Directions:
Excluding pictures, retype exactly the lines from the one with "Y. M. Berezans'kyi (448, 450)" through the end of the records that follow.

* * * * * * *

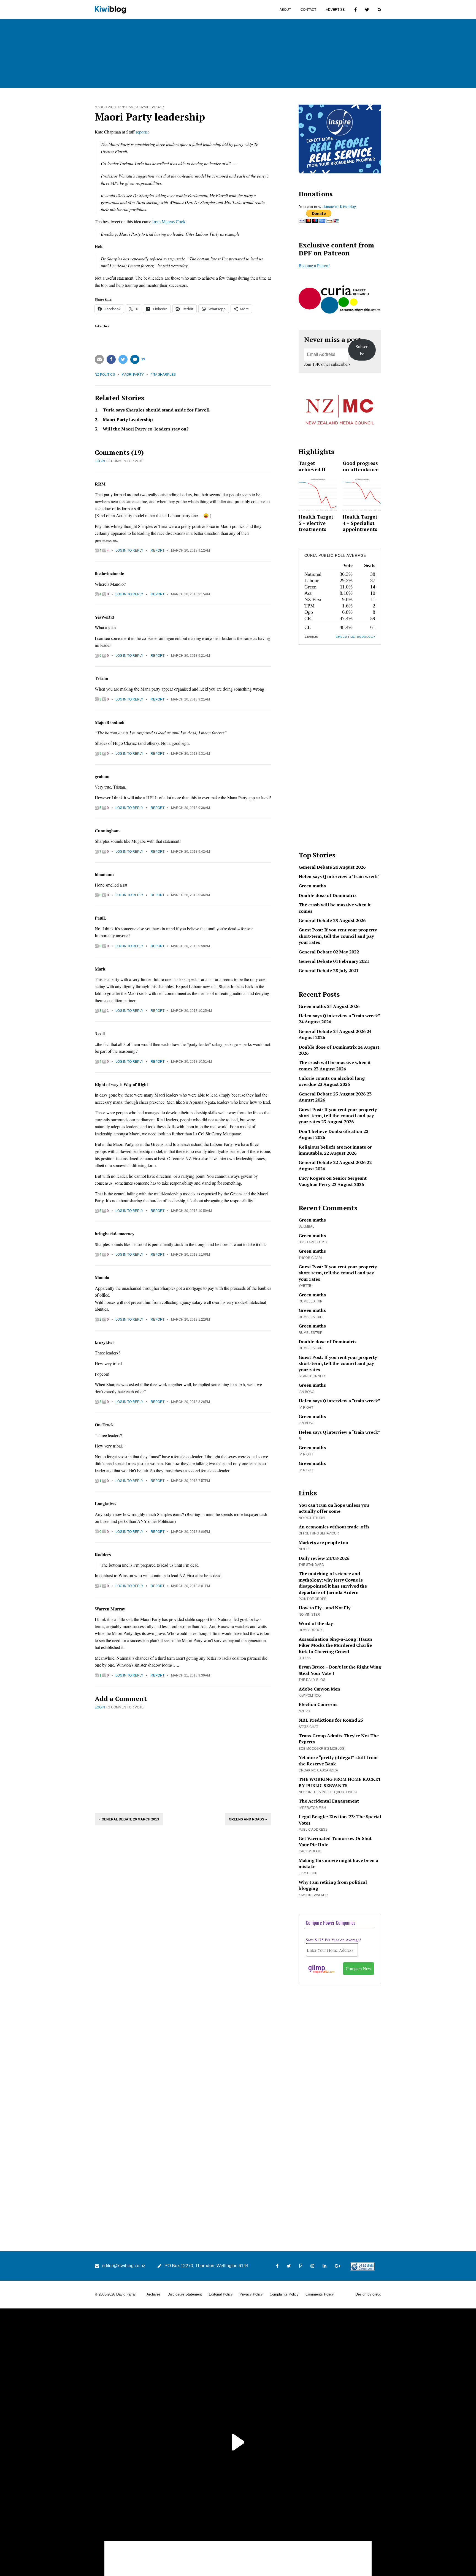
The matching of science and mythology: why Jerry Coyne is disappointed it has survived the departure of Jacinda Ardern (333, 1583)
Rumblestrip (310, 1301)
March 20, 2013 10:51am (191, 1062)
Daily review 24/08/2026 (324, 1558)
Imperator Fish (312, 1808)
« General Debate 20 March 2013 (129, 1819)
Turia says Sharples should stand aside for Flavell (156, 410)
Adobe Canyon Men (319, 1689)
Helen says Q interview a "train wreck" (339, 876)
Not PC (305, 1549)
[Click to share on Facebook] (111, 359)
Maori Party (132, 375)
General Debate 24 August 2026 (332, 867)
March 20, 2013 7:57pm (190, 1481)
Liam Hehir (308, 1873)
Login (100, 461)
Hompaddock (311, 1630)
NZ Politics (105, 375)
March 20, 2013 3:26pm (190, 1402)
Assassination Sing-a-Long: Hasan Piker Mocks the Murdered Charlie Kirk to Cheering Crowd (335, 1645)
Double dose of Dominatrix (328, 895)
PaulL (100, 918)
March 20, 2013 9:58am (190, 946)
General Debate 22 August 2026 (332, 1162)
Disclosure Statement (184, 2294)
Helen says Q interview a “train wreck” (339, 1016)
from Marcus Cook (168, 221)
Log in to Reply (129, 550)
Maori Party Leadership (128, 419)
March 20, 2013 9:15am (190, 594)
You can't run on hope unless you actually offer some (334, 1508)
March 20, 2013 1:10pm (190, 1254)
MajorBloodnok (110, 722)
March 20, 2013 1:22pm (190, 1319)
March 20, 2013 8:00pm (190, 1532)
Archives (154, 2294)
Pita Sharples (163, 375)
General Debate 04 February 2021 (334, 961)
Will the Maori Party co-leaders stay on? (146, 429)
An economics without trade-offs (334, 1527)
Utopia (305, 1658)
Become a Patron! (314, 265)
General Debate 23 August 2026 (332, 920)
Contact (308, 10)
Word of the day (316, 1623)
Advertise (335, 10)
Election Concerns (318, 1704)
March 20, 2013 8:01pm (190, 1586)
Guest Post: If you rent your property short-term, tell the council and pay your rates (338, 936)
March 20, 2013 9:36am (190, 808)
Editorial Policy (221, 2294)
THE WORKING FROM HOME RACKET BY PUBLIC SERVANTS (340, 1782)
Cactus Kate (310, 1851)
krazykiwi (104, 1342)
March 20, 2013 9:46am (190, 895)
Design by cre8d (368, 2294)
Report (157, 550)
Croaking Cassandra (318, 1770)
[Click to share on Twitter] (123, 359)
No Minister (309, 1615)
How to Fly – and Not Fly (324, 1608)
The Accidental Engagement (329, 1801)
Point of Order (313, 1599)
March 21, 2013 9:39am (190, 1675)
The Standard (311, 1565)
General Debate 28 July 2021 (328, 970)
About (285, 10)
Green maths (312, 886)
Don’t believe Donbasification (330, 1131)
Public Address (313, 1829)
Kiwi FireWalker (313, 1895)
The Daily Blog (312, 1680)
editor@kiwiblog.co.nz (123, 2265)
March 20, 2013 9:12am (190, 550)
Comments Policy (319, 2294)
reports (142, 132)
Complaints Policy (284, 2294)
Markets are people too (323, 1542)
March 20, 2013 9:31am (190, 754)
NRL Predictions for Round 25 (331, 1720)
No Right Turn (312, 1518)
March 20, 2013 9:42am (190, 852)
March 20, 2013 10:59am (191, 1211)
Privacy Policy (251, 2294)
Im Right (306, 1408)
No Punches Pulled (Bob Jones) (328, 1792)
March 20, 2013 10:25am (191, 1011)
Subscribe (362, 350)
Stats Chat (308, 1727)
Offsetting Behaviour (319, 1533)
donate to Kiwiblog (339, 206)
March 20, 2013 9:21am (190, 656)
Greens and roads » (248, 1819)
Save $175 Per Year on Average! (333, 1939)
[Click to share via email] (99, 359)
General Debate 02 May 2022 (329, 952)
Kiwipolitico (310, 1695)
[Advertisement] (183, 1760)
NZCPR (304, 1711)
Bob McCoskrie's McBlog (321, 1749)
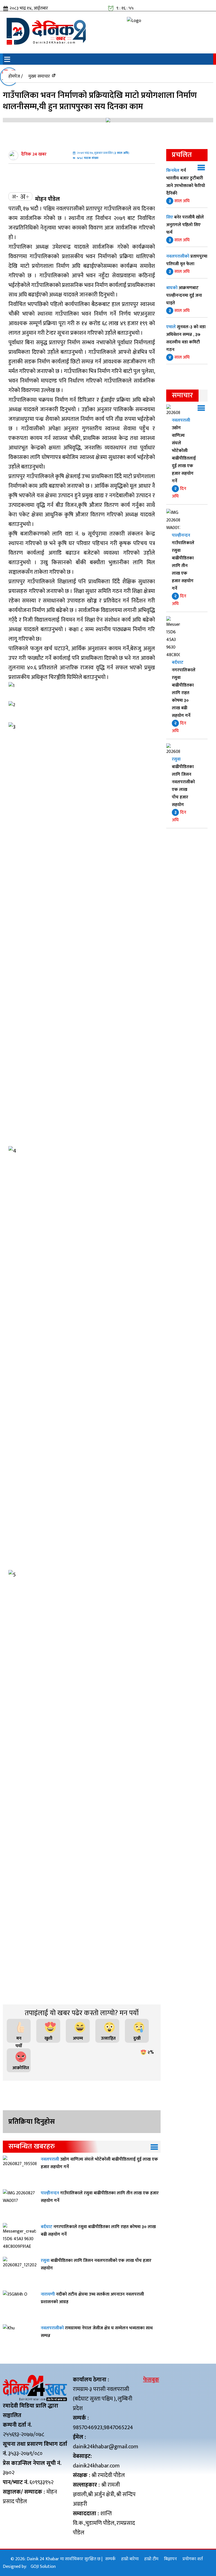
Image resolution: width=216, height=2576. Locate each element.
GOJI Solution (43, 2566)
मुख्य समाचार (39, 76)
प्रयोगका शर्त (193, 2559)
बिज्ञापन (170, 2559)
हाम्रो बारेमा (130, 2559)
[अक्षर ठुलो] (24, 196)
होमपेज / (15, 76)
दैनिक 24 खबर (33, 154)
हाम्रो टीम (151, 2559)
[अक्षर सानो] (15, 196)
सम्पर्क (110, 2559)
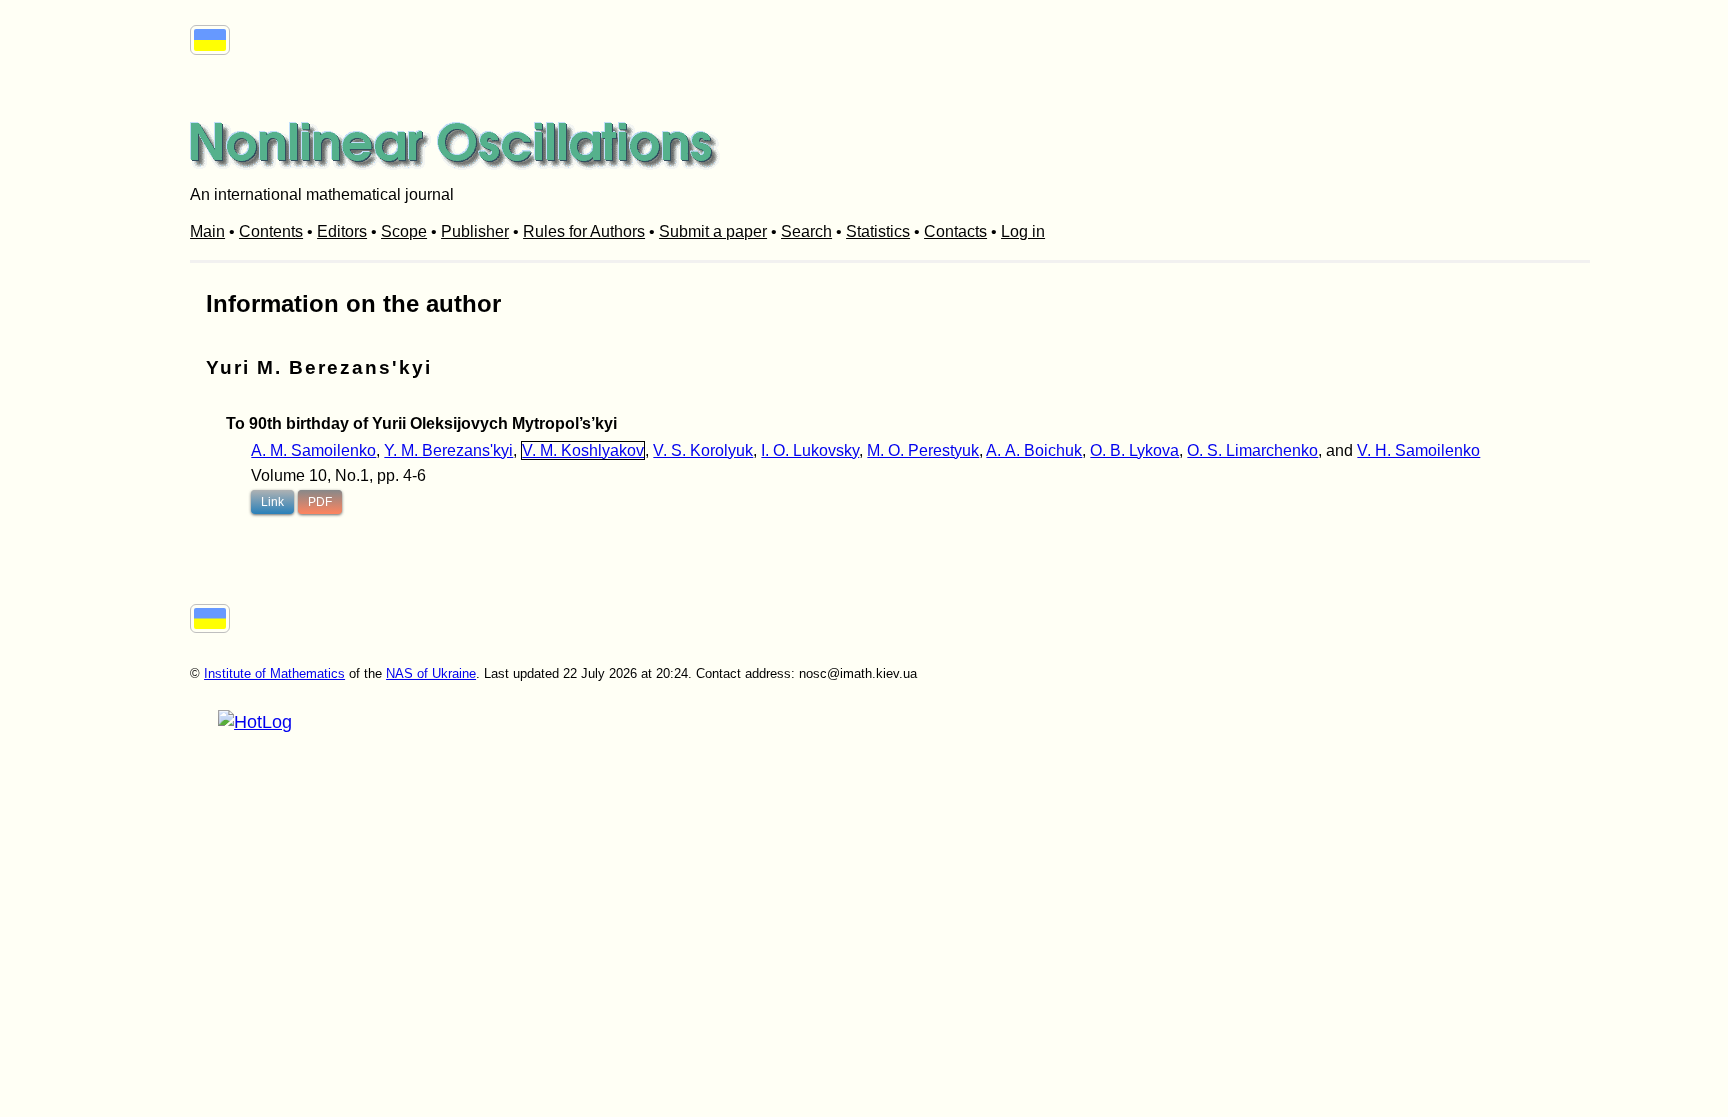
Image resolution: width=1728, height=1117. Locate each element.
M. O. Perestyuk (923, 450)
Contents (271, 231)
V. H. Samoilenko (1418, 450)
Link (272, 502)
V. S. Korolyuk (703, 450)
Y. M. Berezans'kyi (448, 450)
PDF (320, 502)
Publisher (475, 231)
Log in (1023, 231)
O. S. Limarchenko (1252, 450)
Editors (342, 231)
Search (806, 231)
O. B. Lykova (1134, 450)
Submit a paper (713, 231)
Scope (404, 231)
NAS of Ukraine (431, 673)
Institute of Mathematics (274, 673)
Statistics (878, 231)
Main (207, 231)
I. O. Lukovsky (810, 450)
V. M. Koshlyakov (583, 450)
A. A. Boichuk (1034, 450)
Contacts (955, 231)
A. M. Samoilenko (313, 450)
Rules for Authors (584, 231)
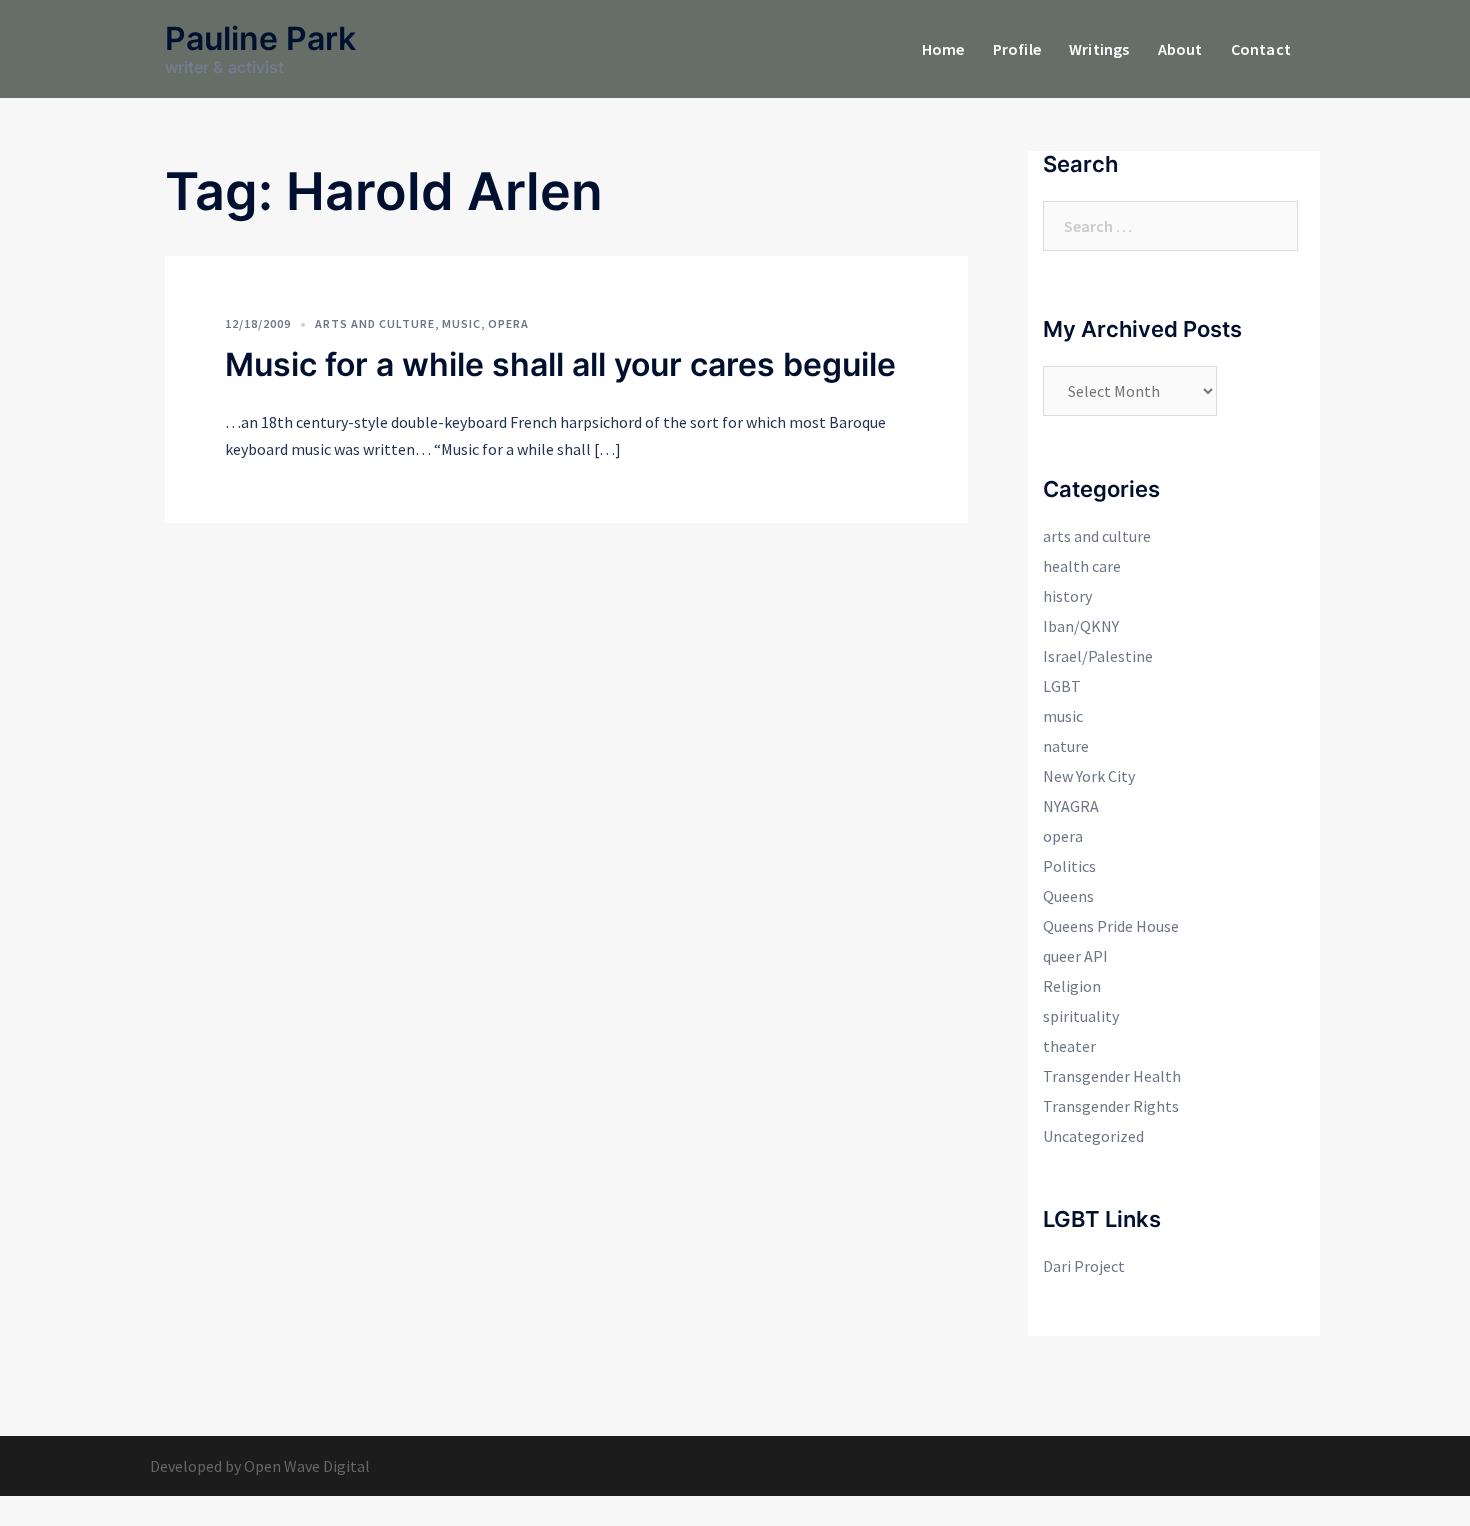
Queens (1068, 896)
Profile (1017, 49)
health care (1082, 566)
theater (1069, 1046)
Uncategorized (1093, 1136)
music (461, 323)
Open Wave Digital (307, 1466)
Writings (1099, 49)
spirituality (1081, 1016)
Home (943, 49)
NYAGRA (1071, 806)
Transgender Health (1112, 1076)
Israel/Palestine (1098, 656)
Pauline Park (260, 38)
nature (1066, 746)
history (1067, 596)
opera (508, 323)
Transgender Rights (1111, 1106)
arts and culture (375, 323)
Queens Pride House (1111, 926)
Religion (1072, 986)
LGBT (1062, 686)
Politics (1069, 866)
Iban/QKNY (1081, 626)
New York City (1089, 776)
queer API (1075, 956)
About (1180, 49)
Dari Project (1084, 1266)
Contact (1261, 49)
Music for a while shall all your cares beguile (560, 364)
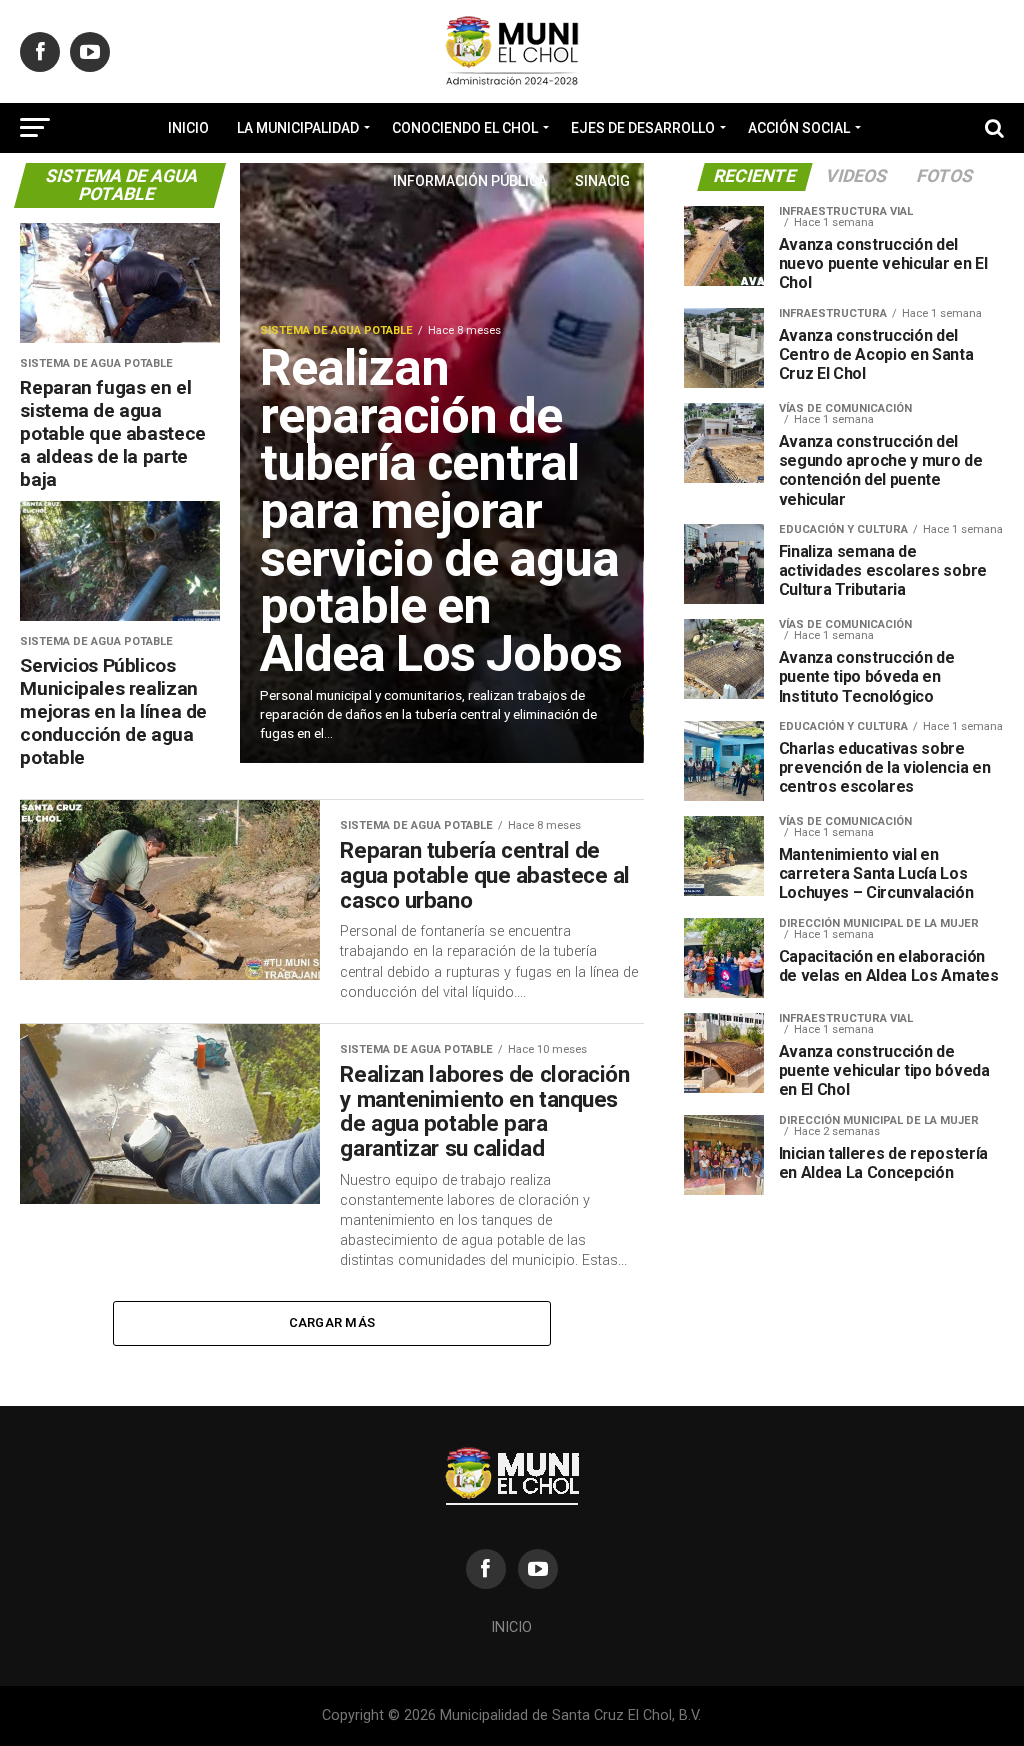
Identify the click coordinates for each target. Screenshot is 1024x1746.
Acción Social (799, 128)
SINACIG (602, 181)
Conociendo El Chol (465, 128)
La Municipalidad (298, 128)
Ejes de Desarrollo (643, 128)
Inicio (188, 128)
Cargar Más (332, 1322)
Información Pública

* * * * * * *

Result for this task:
Y. M. Berezans'kyi (448, 450)
PDF (320, 502)
Publisher (475, 231)
Log in (1023, 231)
O. S. Limarchenko (1252, 450)
Editors (342, 231)
Search (806, 231)
O. B. Lykova (1134, 450)
Submit a paper (713, 231)
Scope (404, 231)
NAS of Ukraine (431, 673)
Institute of Mathematics (274, 673)
Statistics (878, 231)
Main (207, 231)
I. O. Lukovsky (810, 450)
V. M. Koshlyakov (583, 450)
A. A. Boichuk (1034, 450)
Contacts (955, 231)
A. M. Samoilenko (313, 450)
Rules for Authors (584, 231)
Queens (1068, 896)
Profile (1017, 49)
health care (1082, 566)
theater (1069, 1046)
Uncategorized (1093, 1136)
music (461, 323)
Open Wave Digital (307, 1466)
Writings (1099, 49)
spirituality (1081, 1016)
Home (943, 49)
NYAGRA (1071, 806)
Transgender Health (1112, 1076)
Israel/Palestine (1098, 656)
Pauline Park (260, 38)
nature (1066, 746)
history (1067, 596)
opera (508, 323)
Transgender Rights (1111, 1106)
arts and culture (375, 323)
Queens Pride House (1111, 926)
Religion (1072, 986)
LGBT (1062, 686)
Politics (1069, 866)
Iban/QKNY (1081, 626)
New York City (1089, 776)
queer API (1075, 956)
About (1180, 49)
Dari Project (1084, 1266)
Contact (1261, 49)
Music for a while shall all your cares beguile (560, 364)
Identify the click coordinates for each target. Screenshot is 1024x1746.
Acción Social (799, 128)
SINACIG (602, 181)
Conociendo El Chol (465, 128)
La Municipalidad (298, 128)
Ejes de Desarrollo (643, 128)
Inicio (188, 128)
Cargar Más (332, 1322)
Información Pública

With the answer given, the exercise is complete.